【看病:50代①】⑨亡き義母からの「2度目の暗示」

初めての手術から約15年後に、転勤先で新たにがんを発症しました。

そして、また「亡くなった義母」が教えてくれました。

 

我が家の玄関ですが、一部を縦長のガラス窓にしてあります。

その前には、物が置ける様になっています。

 

玄関の扉からみると、「90度」の位置です。

 

実母が作ってくれた花を飾っています。

1m位の高さで、白・黄・薄紫の造花。

義母のお気に入りの色ばかりです。

 

ある朝、不思議な事が起こりました。

出勤しようと玄関に行きました。

 

すると、玄関の扉の前に「黄色の花だけ」が5つ並んで置かれていました。

まるで、「誰かの手によって」並べられたかの様に「綺麗な一列」でした。

 

今まで落ちた事は一度もありません。

材料は針金でしっかりしています。

 

花の位置は玄関の扉と「90度」。

自分から歩いてくるはずはありません。

みごとに「綺麗な一列」です。

 

 

不吉な予感がしました。

(転勤先で何かあったのだわ…)

 

義母の気配を感じる事が時々あります。

霊感があると言われた事はありませんが、何故か義母については色々な体験をしています。

 

(今日は出勤したらダメなんだわ…)

(すぐに転勤先に行かなければ…)

 

しかし、この日は特別な日でした。

グループ会社の役員や人事部門の方などへの、健保財政状況の説明会でした。

保険料率引上の話のため、もめる事になるだろうと常務理事と話をしていました。

超高齢社会による制度改正で、破綻する健保や赤字になる健保が増加した時代です。

 

ほとんどの健保組合が、「保険料率の引上げ」・「保健事業の廃止」・「給付金の廃止」などで、「会社・社員の代表者」と喧々諤々でした。

 

政府の方針や新しい高齢制度などの説明、今後3年後・5年後の財政説明などをしなければなりません。

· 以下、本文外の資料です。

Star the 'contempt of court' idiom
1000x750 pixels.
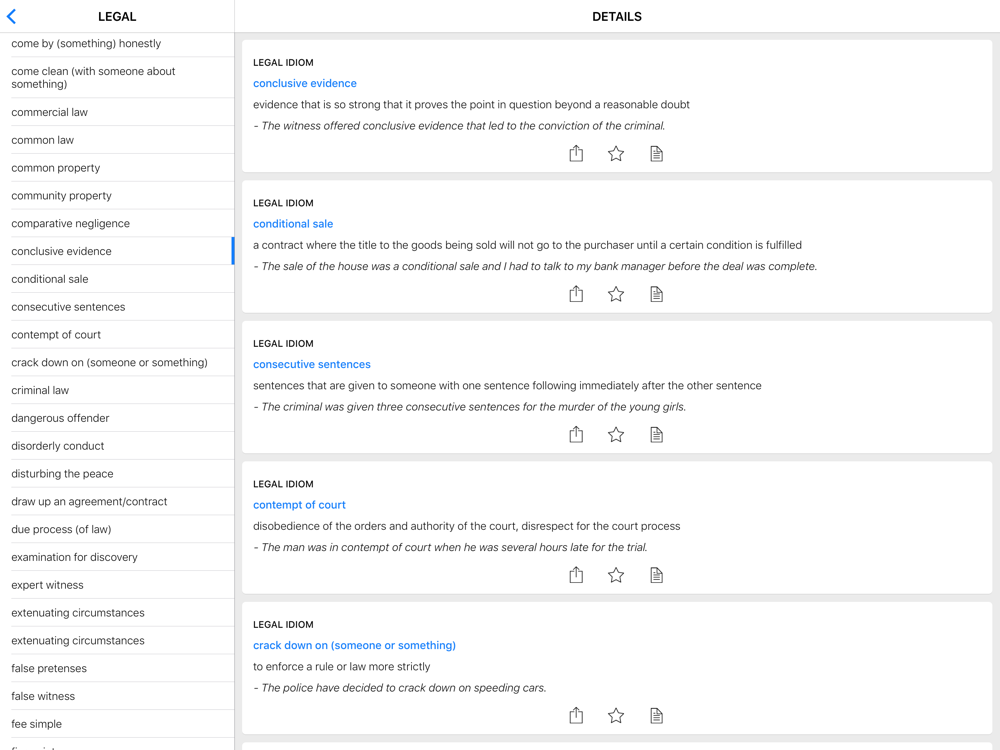tap(616, 575)
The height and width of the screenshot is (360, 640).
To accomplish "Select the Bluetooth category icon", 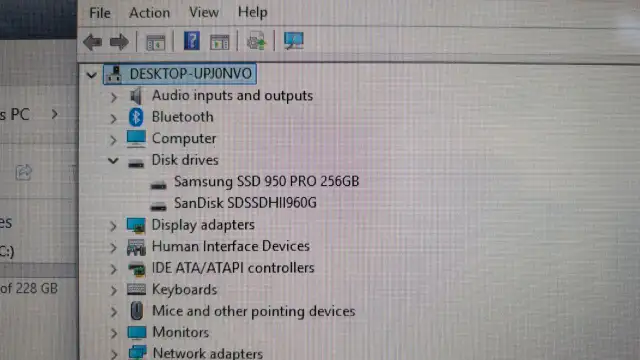I will coord(136,117).
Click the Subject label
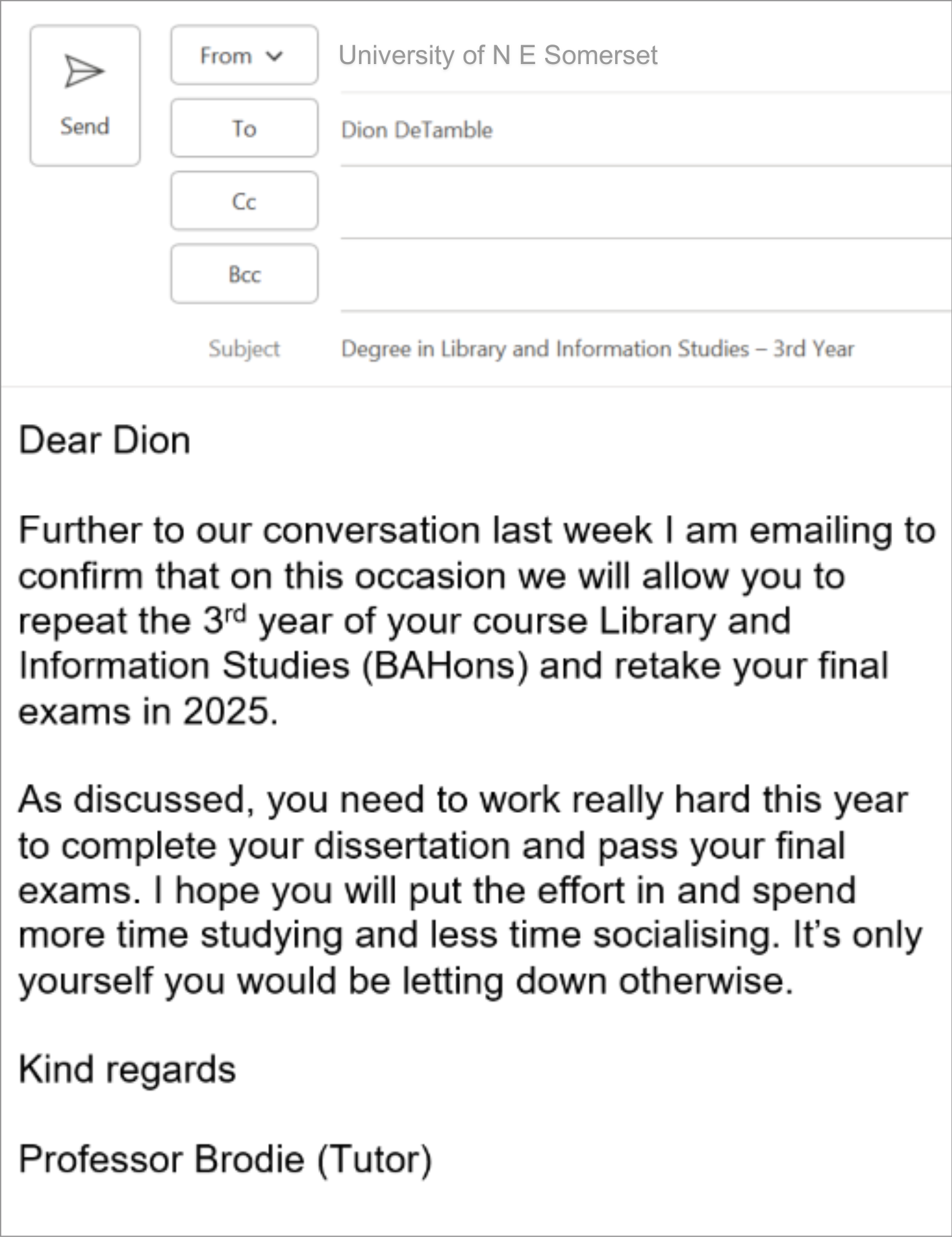The image size is (952, 1245). (244, 348)
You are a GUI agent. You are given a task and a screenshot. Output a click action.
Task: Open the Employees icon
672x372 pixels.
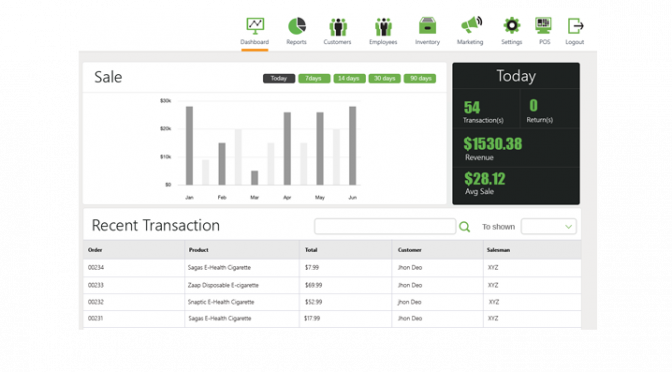[383, 27]
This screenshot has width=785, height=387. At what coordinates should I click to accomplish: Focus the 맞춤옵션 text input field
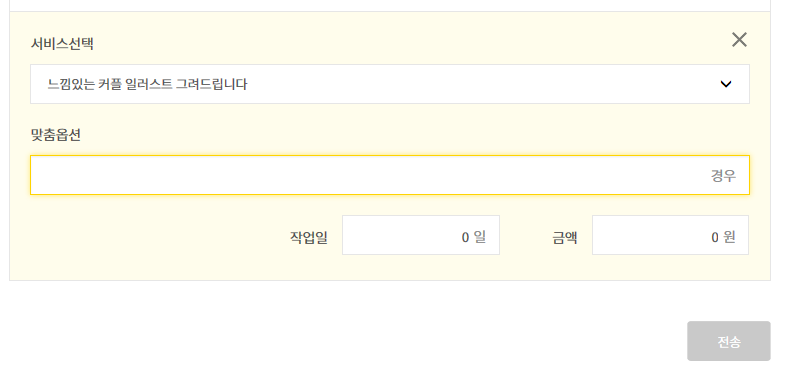click(390, 175)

しかし、常務理事は当時ほとんど兼務の人事業務をしていましたので、事務長の私が横に座って説明をする事になっていました。

 

取り敢えず、出掛ける事にしました。

黄色の花は下駄箱の上に並べました。

(う~ん…花が歩くはずがない…)

 

頻繁に夫にメールをしました。

返信がありません。

電話もしましたが、返事がありません。

いつもはすぐにあります。

心配になりました。

 

帰りの電車の中で電話が鳴りました。

途中下車して一気に質問をしました。

「何かありましたか?」

「どこにいたのですか?」

「驚かないので教えて下さい。」

 

しばらく黙ったままでした。

そして、やっと一言。

「ごめん…」

 

(あっ…、やっぱり…)

 

「わかりました。」

「明日そちらに行きます。」

「今晩、電話をします。」

 

夜、電話をしました。

終日、病院にいたそうです。

手術が必要と言われたという事でした。

声で進行度の見当はつきました。

 

そして、この時から見て約15年前の「病院」・「先生方」に、またお世話になる事になります。